Update the part that begins with the line containing "Open the three-dot overflow menu" and ends with the line containing "coord(637,32)" by changing "overflow menu" to "more options menu", keeping everything else the same. Give only those lines, without the pictures.

Begin Material shown

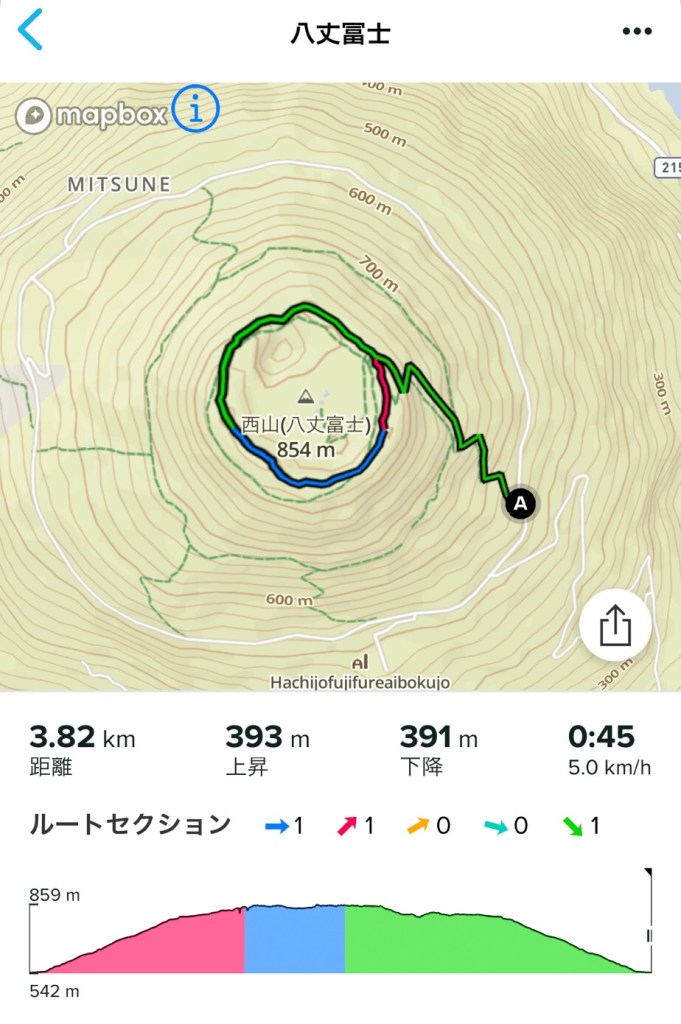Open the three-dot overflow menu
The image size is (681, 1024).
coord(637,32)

End Material shown
Begin Material shown

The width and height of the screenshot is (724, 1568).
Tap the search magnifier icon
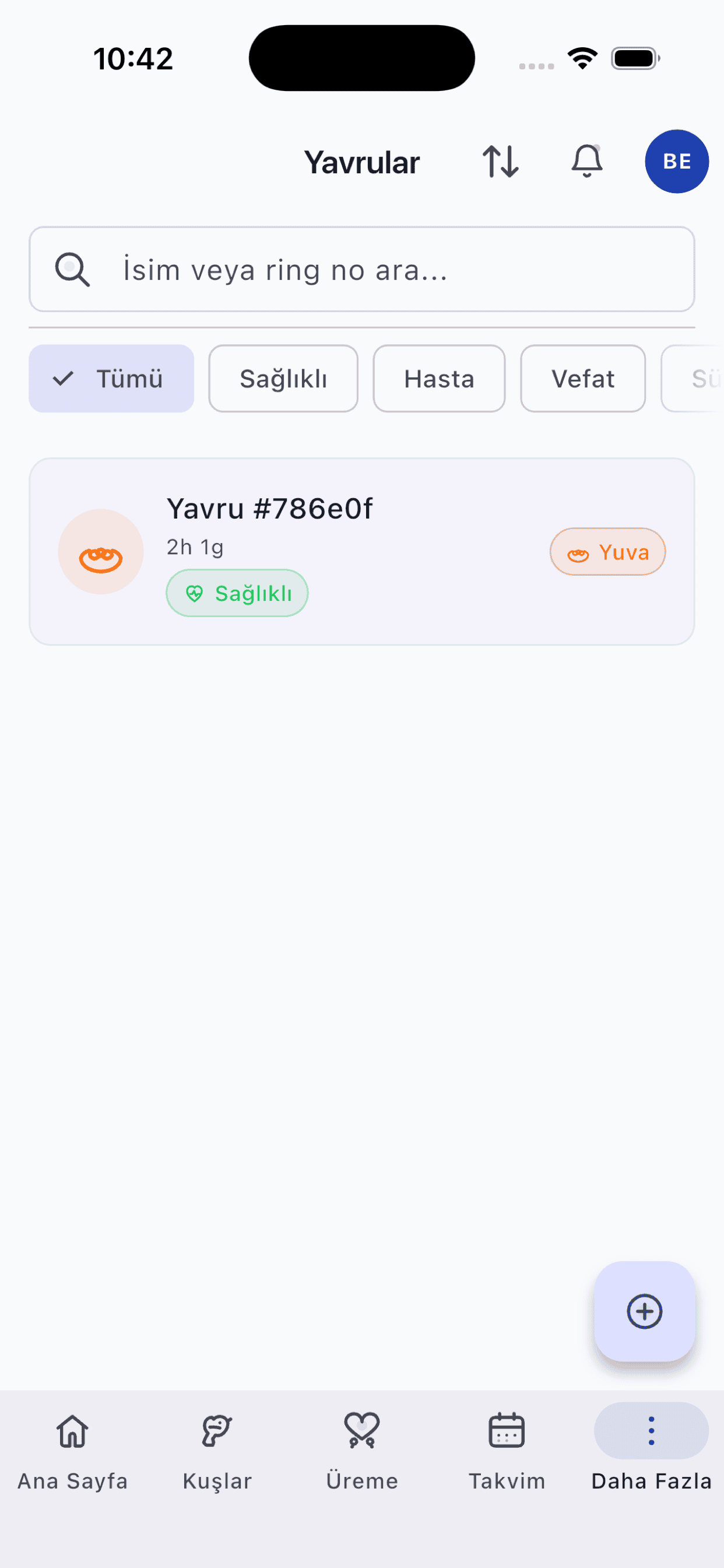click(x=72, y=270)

End Material shown

__Written answer__.
Open the three-dot more options menu
The image size is (681, 1024).
coord(637,32)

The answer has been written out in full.